_WORK TO BE COMPLETED_.
Read the records below and report each line in which "bell" occurs.

[Dataset entries]
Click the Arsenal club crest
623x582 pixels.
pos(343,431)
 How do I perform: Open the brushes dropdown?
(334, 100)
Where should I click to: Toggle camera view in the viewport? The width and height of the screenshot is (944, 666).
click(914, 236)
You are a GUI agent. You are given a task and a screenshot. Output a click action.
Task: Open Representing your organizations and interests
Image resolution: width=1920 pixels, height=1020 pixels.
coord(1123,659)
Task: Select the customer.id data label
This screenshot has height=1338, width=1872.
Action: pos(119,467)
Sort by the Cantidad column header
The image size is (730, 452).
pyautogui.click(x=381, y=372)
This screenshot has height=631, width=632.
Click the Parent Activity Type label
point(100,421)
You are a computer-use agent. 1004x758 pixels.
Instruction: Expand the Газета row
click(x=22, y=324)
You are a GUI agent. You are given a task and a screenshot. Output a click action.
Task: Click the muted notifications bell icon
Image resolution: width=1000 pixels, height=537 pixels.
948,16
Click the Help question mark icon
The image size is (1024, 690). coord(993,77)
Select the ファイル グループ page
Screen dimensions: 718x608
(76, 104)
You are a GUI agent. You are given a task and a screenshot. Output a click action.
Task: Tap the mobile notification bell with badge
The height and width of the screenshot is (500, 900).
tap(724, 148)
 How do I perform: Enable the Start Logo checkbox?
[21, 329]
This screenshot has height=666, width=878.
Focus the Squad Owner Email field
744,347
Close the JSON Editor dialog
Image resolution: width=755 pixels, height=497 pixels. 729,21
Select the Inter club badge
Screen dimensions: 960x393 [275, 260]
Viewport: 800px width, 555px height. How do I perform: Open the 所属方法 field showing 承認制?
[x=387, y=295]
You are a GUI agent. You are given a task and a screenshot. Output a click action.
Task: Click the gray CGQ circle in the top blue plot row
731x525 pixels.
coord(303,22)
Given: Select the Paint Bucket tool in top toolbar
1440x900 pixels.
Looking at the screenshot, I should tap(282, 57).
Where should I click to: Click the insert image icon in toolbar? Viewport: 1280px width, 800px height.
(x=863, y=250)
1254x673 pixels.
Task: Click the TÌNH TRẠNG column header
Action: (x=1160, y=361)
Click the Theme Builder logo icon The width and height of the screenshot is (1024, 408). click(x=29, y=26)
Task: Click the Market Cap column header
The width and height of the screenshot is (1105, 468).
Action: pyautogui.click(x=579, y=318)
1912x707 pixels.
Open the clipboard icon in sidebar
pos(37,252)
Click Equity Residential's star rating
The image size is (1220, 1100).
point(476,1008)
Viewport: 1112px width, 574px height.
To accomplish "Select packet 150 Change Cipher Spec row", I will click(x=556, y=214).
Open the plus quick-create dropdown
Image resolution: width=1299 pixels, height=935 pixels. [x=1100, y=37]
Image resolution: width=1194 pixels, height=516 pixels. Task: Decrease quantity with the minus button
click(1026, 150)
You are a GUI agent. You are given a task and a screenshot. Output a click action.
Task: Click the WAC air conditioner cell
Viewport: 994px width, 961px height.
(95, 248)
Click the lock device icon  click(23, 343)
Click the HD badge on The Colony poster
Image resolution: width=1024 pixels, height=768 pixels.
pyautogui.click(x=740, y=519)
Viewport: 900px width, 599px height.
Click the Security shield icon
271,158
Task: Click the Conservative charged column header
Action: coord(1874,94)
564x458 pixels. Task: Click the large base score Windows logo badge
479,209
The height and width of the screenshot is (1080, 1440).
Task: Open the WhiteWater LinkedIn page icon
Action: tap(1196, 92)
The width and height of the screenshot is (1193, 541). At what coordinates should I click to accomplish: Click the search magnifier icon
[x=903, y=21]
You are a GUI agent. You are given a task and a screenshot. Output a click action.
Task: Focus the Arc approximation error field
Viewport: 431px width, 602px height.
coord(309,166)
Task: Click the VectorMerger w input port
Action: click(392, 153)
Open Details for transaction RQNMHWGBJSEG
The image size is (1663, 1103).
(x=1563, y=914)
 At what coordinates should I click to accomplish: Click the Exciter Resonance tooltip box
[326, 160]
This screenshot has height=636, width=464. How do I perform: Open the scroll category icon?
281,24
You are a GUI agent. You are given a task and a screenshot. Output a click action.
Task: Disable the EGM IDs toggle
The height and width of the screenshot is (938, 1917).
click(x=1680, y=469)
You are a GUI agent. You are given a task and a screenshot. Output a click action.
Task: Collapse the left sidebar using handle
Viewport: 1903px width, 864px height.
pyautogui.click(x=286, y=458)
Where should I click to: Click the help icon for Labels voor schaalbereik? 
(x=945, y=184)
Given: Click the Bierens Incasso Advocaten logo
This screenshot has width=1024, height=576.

_ANSWER SECTION_.
Task: Click the muted notifications bell icon
Task: Tap the mobile notification bell with badge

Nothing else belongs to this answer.